Directed by Sydney Pollack.

Starring Harrison Ford, Julia Ormond, and Greg Kinnear.

Sony Nickelodeon.

By Kamal Swamidoss
Staff Reporter

Iwent to see Sabrina at the cinema because of its actors and because the story seemed interesting. I left the film with a new respect for the actors and a lot of questions about the story. It's basically a love story, complemented by classic comedy undercurrents. Julia Ormond plays the title role, the daughter of the chauffeur of a very wealthy New York family. In this family are two sons, Linus and David, played by Harrison Ford and Greg Kinnear.

When the story starts Sabrina is in love with David, the less business-minded of the two brothers, but David barely knows who she is. Sabrina's dad sends her to Paris to help her forget him. After she "finds" herself in Paris and comes back to New York, David is stunned by the woman she has become. The problem is that he's now engaged to another woman even though Sabrina hasn't completely gotten over him.

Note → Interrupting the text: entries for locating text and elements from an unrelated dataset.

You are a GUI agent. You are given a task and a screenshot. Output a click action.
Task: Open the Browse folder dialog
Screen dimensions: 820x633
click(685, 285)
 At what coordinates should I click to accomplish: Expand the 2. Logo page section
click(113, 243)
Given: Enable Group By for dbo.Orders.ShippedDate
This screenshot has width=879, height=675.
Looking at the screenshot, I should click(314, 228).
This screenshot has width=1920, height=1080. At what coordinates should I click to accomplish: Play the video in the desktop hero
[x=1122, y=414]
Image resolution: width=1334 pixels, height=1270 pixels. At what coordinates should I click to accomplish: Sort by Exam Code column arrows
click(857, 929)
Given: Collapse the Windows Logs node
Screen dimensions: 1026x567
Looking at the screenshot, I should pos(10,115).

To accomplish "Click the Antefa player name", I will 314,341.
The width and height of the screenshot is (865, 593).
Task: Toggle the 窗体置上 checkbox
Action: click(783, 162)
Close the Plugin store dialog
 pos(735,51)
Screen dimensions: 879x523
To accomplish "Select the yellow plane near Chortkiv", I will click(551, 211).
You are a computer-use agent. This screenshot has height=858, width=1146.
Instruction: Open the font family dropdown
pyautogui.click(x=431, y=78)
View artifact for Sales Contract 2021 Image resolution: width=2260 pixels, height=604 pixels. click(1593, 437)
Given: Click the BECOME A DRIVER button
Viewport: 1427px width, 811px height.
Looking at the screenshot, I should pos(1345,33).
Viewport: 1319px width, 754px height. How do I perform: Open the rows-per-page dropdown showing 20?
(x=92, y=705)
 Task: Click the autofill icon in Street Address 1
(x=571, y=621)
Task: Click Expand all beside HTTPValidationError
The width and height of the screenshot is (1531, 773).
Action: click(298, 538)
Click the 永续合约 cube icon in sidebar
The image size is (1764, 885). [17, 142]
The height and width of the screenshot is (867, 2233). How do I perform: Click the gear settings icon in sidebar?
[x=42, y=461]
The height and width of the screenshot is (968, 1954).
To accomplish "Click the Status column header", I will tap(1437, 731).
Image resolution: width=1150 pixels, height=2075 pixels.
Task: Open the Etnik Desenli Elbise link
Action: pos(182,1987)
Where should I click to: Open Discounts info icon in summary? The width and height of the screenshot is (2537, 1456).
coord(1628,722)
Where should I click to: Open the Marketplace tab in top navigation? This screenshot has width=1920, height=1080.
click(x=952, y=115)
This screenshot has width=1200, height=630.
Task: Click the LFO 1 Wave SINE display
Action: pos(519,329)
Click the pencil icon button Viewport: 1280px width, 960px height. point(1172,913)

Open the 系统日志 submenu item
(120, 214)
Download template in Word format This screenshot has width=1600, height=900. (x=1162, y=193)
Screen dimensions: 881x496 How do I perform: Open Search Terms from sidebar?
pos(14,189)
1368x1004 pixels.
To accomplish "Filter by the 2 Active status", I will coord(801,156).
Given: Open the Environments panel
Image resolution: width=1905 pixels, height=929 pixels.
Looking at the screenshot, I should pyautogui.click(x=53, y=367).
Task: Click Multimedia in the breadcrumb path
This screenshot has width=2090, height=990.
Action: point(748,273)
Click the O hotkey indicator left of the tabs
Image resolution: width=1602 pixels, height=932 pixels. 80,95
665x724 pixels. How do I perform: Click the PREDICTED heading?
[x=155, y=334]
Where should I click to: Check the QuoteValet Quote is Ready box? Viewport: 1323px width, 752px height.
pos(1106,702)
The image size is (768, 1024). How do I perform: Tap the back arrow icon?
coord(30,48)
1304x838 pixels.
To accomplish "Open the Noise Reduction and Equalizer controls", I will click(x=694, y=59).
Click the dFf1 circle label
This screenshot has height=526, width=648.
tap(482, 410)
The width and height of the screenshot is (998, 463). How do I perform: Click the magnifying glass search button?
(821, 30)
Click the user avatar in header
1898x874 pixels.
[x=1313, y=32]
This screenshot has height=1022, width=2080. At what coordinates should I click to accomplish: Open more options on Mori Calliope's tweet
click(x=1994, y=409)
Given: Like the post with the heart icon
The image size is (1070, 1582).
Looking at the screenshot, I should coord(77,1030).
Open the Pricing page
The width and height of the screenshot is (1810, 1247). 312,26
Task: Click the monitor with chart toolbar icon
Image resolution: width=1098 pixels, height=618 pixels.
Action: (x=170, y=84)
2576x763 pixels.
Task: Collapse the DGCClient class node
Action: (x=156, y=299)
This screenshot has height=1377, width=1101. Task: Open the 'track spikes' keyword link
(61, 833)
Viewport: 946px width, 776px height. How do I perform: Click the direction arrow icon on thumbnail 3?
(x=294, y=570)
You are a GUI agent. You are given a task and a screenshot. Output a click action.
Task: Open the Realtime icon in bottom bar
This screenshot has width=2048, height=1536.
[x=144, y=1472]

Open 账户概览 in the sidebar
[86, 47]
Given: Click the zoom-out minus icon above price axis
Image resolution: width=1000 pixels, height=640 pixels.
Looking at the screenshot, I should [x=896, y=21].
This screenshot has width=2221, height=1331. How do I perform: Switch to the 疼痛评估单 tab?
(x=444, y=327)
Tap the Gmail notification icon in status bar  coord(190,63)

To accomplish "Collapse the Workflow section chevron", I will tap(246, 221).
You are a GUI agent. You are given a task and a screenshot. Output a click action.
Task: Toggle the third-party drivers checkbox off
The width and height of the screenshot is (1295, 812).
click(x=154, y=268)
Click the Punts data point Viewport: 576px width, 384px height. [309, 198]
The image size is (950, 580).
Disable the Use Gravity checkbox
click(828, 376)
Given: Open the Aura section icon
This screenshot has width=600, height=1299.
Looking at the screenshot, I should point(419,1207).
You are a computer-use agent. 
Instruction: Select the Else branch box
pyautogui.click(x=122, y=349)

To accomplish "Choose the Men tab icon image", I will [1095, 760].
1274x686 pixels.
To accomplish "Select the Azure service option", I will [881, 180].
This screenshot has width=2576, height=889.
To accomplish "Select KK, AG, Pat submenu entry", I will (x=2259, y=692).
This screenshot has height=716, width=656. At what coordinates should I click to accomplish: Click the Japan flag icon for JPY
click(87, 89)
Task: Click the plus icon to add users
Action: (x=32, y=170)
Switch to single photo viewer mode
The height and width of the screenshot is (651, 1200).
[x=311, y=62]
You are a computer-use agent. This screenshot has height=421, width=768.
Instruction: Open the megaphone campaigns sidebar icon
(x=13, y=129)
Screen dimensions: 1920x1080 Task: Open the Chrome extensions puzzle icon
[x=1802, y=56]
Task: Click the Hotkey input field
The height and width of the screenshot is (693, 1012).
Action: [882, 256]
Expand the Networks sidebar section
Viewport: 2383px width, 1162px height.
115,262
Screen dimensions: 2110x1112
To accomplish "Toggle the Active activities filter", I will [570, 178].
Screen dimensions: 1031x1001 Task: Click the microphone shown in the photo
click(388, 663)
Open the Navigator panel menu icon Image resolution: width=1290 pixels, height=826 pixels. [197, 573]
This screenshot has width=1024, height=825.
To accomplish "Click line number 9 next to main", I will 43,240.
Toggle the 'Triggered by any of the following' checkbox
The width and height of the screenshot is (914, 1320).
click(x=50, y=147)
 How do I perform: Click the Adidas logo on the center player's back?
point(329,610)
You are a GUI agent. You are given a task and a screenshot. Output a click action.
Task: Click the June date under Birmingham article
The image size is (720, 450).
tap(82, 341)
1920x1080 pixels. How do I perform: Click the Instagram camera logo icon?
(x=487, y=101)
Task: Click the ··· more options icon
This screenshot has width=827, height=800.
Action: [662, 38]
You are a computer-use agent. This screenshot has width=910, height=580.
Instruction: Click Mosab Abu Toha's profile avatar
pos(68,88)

As David starts to fall for Sabrina, Linus engineers a solution to make the original engagement stick. He decides to take David out of the picture and to woo Sabrina himself. It's a really complicated idea on paper (reminiscent of Seinfeld's "roommate switch"), but executing it proves to be even more so. I'll talk about this later, but first let me discuss my new respect for the film's actors.

One of the main reasons I went to see Sabrina was to see Greg Kinnear perform in a new medium. I had seen him a couple of times on his television show Talk Soup, and I've seen every one of his Eagle commercials. He seemed like a funny enough guy to get me interested in seeing how he'd do in this film. I wasn't disappointed. I was surprised to see that his character didn't have a lot of screen time, though.

Harrison Ford has shown a knack for comedy in several of his previous films. He maintains that the Indiana Jones flicks were comedies, and you can't dispute that he was funny in the Star Wars films. But this knack has developed into downright skill in Sabrina. It's been refined, and has become more sophisticated. He also maintains the abstractness of Linus, his ability to appear stone-cold or heart-warming without revealing his true intentions.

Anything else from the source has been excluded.